I recently interviewed a candidate for a client of ours in Birmingham, and during the interview I became as sure as I can be that she was going to get the job, and was going to perform it very well. Which is exactly what happened. Although on paper she wasn’t quite the perfect match, she had most of the technical ability, the potential to learn the rest, the right attitude to work, and exactly the type of character for the company in question.
How did I know that she was the person for the job? Not because I’m psychic, or the best at reading cvs, or with the most up-to-date recruitment system, but because I have a thorough understanding of my client’s job requirements and company culture, along with sufficient commitment from them to be able to take the time to interview a number of candidates until I find the right one.
For us, the best business relationships are with clients who recognise that having an effective recruitment partner is a critical part of company growth, and who are prepared to invest accordingly. Keeping an eye on costs is one thing, but encouraging multiple agencies to bid against each other and compete for space will lead – inevitably – to cutting corners. The process turns into a race, and quality suffers as a result.
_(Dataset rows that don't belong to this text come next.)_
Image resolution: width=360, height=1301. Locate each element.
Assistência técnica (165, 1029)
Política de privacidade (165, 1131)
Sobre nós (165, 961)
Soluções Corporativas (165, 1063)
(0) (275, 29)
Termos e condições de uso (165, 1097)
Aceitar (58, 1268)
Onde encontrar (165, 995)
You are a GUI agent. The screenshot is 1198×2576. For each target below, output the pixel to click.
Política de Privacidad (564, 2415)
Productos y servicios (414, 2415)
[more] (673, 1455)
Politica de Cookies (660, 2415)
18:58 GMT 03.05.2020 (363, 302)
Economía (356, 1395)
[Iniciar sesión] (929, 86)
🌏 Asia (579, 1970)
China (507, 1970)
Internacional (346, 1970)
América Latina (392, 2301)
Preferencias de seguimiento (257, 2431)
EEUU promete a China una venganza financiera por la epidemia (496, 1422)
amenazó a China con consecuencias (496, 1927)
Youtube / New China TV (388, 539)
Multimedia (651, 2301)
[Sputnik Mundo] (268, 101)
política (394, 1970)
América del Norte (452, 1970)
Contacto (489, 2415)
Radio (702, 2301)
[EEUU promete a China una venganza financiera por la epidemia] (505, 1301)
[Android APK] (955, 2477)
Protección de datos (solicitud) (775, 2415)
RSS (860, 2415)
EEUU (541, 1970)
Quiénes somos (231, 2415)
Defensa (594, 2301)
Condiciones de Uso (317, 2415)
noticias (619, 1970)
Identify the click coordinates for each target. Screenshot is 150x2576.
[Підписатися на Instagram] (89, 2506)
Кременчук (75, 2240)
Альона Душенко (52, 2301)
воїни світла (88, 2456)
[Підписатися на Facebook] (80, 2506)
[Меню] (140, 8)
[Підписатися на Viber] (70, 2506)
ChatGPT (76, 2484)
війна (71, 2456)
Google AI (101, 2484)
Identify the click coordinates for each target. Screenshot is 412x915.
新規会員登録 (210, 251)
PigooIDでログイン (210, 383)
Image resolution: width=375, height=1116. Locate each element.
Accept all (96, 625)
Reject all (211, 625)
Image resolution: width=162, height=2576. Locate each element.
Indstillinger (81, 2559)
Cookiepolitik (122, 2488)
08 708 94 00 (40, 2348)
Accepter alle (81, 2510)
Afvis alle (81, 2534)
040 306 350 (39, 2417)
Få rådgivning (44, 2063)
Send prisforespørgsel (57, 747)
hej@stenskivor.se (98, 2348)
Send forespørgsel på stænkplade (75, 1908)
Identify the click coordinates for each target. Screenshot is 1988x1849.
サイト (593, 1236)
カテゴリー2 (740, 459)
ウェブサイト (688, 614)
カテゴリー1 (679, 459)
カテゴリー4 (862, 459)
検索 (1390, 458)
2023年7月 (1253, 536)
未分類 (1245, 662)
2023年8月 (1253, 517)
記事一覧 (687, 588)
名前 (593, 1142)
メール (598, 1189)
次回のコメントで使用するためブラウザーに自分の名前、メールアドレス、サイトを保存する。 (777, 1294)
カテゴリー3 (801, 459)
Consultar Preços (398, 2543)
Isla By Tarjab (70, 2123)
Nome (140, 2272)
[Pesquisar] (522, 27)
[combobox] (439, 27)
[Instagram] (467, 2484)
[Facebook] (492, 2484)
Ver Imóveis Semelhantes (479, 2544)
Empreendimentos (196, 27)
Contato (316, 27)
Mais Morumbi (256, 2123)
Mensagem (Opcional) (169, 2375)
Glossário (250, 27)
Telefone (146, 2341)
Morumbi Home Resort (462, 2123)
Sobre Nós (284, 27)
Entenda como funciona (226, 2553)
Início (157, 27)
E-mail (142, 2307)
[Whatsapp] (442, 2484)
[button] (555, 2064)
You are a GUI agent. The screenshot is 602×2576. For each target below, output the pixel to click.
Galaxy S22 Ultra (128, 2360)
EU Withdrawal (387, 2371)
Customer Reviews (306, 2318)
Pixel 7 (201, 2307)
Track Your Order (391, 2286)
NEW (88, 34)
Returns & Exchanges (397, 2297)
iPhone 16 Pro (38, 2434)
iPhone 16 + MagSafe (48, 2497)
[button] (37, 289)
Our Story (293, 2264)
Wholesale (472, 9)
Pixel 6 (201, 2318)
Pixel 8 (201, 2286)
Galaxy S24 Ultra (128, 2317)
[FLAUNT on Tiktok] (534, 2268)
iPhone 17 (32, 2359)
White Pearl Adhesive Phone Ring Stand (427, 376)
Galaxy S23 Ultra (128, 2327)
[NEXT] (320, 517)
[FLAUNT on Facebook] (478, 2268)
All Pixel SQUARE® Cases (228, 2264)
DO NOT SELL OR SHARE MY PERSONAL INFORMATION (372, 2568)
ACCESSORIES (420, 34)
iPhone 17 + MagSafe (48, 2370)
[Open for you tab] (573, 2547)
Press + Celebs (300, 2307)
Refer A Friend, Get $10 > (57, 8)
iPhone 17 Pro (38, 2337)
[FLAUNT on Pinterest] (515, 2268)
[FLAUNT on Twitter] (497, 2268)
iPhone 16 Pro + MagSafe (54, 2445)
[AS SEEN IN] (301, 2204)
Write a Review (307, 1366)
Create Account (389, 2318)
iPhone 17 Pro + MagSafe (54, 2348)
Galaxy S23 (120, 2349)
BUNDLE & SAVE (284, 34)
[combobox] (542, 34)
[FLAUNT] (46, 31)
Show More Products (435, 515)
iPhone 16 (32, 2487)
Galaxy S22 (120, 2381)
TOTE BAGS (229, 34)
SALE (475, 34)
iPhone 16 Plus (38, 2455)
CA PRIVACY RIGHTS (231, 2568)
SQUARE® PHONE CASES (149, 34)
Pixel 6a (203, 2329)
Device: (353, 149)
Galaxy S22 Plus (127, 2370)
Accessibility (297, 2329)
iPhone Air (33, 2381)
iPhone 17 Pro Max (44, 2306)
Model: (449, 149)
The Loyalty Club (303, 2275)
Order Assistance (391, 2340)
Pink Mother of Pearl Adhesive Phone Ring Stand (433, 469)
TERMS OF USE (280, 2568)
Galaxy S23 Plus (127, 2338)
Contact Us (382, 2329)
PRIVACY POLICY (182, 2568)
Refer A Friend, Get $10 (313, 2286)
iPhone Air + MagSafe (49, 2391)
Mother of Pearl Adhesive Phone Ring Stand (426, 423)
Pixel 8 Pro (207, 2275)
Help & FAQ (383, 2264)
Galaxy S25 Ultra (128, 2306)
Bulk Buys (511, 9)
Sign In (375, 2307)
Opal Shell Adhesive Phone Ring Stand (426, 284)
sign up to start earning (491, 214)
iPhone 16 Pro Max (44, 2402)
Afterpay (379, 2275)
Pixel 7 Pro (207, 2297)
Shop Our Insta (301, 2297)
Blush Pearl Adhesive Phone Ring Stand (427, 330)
It’s true that the right candidate might come along, but the whole thing will be less efficient, and without an effective recruitment filter (i.e. a good agency) you’re trusting more to luck than judgement.
Back to the original price question – there is a definite correlation between cost and quality. Lower cost might mean that a ‘cheap’ agency is working on too many roles at once, which equals less time to spend on each recruitment project. The resulting service probably isn’t worth the money being spent on it, which justifies the second part of the objection.
If you can afford the time and the risk, go for the cheap option. If you want your agency to get it right, don’t.